Here is another illustration,—I have hung a piece of gold-leaf in the upper part of this long glass vessel, and I have the means, by a little arrangement at the top, of letting the gold-leaf loose. Before we let it loose we will remove the air by means of an air pump, and while that is being done, let me shew you another experiment of the same kind. Take a penny-piece, or a half-crown, and a round piece of paper a trifle smaller in diameter than the coin, and try them, side by side, to see whether they fall at the same time [dropping them]. You see they do not—the penny-piece goes down first. But, now place this paper flat on the top of the coin, so that it shall not meet with any resistance from the air, and upon then dropping them you see they do both fall in the same time [exhibiting the effect]. I dare say, if I were to put this piece of gold-leaf, instead of the paper, on the coin, it would do as well. It is very difficult to lay the gold-leaf so flat that the air shall not get under it and lift it up in falling, and I am rather doubtful as to the success of this, because the gold leaf is puckery; but will risk the experiment. There they go together! [letting them fall] and you see at once that they both reach the table at the same moment.

We have now pumped the air out of the vessel, and you will perceive that the gold-leaf will fall as quickly in this vacuum as the coin does in the air. I am now going to let it loose, and you must watch to see how rapidly it falls. There! [letting the gold loose] there it is, falling as gold should fall.

I am sorry to see our time for parting is drawing so near. As we proceed, I intend to write upon the board behind me certain words, so as to recall to your minds what we have already examined—and I put the word Forces as a heading; and I will then add, beneath, the names of the special forces according to the order in which we consider them: and although I fear that I have not sufficiently pointed out to you the more important circumstances connected with this force of Gravitation, especially the law which governs its attraction (for which, I think, I must take up a little time at our next meeting), still I will put that word on the board, and hope you will now remember that we have in some degree considered the force of gravitation—that force which causes all bodies to attract each other when they are at sensible distances apart, and tends to draw them together.

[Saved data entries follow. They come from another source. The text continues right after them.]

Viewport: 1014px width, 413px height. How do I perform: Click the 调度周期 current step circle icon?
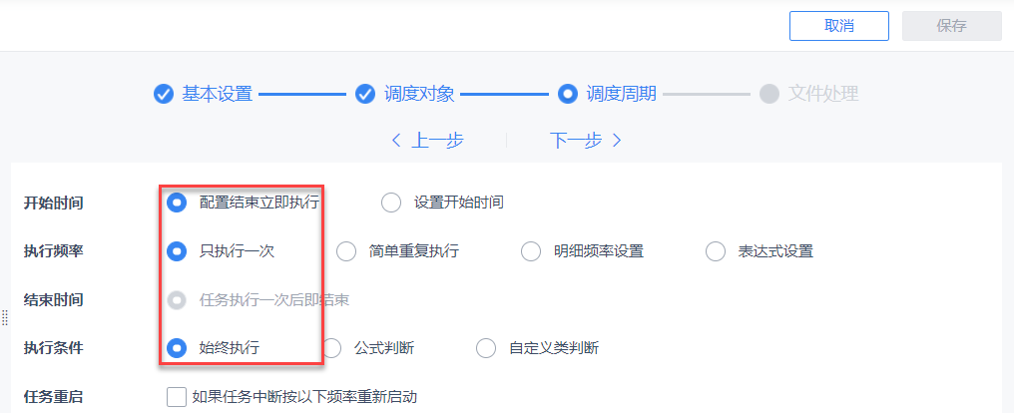tap(568, 94)
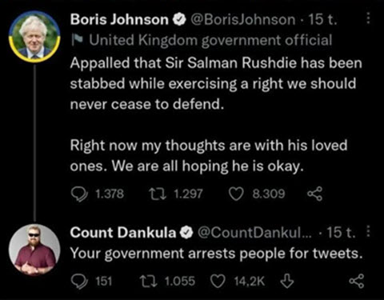Open Count Dankula's profile picture
The image size is (384, 300).
34,250
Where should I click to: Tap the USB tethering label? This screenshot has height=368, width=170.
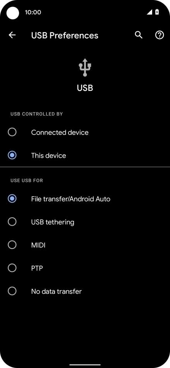pos(53,222)
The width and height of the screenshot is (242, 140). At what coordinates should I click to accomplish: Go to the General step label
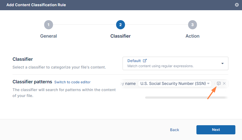pyautogui.click(x=49, y=36)
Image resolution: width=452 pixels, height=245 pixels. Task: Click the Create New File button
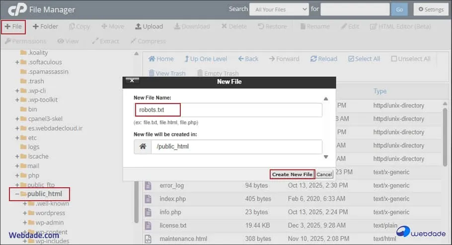tap(292, 174)
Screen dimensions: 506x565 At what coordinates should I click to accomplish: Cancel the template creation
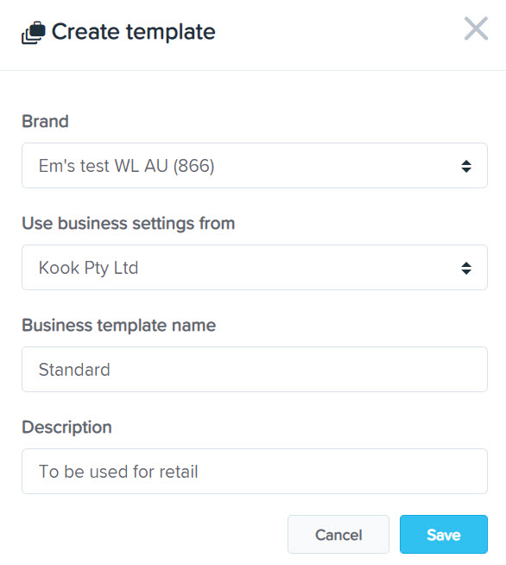pyautogui.click(x=338, y=535)
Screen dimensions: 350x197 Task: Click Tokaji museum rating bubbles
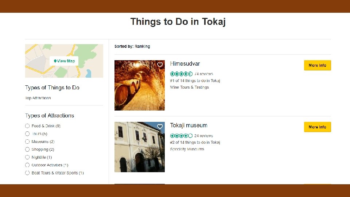click(x=181, y=136)
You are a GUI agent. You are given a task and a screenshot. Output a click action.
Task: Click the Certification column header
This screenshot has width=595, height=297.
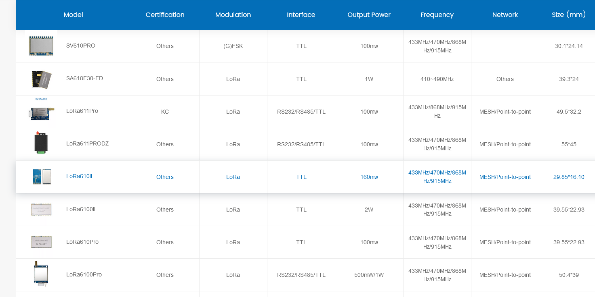tap(165, 15)
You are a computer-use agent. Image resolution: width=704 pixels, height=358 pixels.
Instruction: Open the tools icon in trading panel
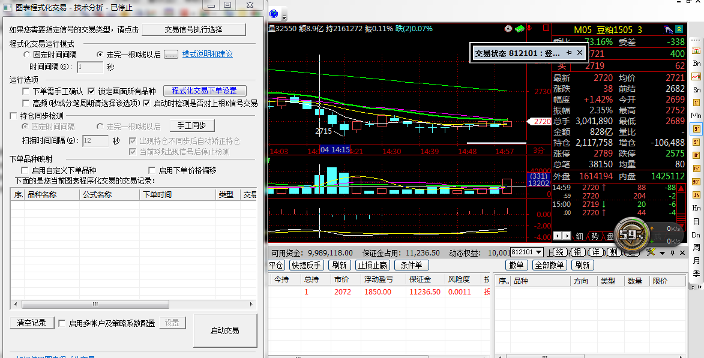pyautogui.click(x=650, y=252)
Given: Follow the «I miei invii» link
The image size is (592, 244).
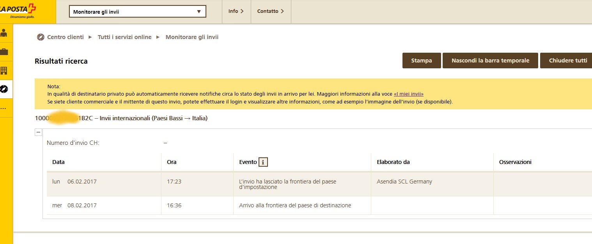Looking at the screenshot, I should (x=408, y=94).
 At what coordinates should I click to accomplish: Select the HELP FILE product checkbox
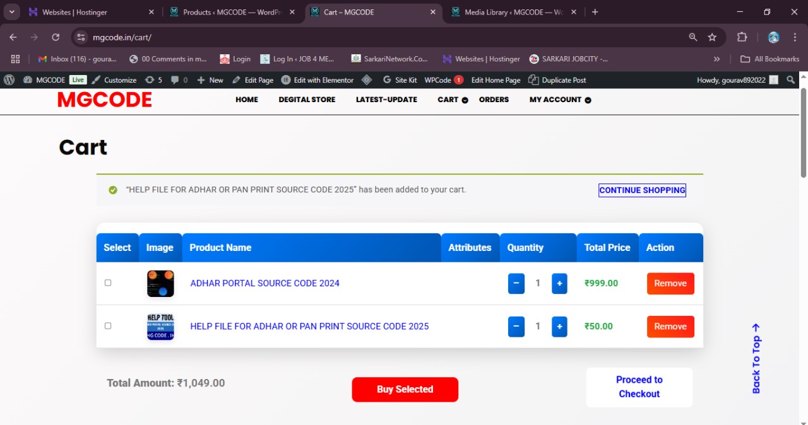click(108, 326)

  1. The opening lecture was twice postponed on account of Dr. Faraday's illness.
  2. Platinum, with one exception, the heaviest body known, is 21½ times heavier than water.
  3. Aluminium is 2½ times heavier than water.
  4. Power or Property in Water.—This power the heat by which the water is kept in a fluid state—is said, under ordinary circumstances, to be latent or insensible. When, however, the water changes its form, and, by uniting with the lime or sulphate of copper, becomes solid, the heat which retained it in a liquid state is evolved.
  5. Anhydrous Sulphate of Copper: sulphate of copper deprived of its water of crystallisation. To obtain it, the blue sulphate is calcined in an earthen crucible.
  6. Add a little liquid to the marble, and decompose it.—Marble is composed of carbonic acid and lime, and, in chemical language, is called carbonate of lime. When sulphuric acid is added to it, the carbonic acid is set free, and the sulphuric acid unites with the lime to form sulphate of lime.

    Carbonic acid, under ordinary circumstances, is a colourless invisible gas, about half as heavy again as air. Dr. Faraday first shewed that, under great pressure, it could be obtained in a liquid state. Thilorier, a French chemist, afterwards found that it could be solidified.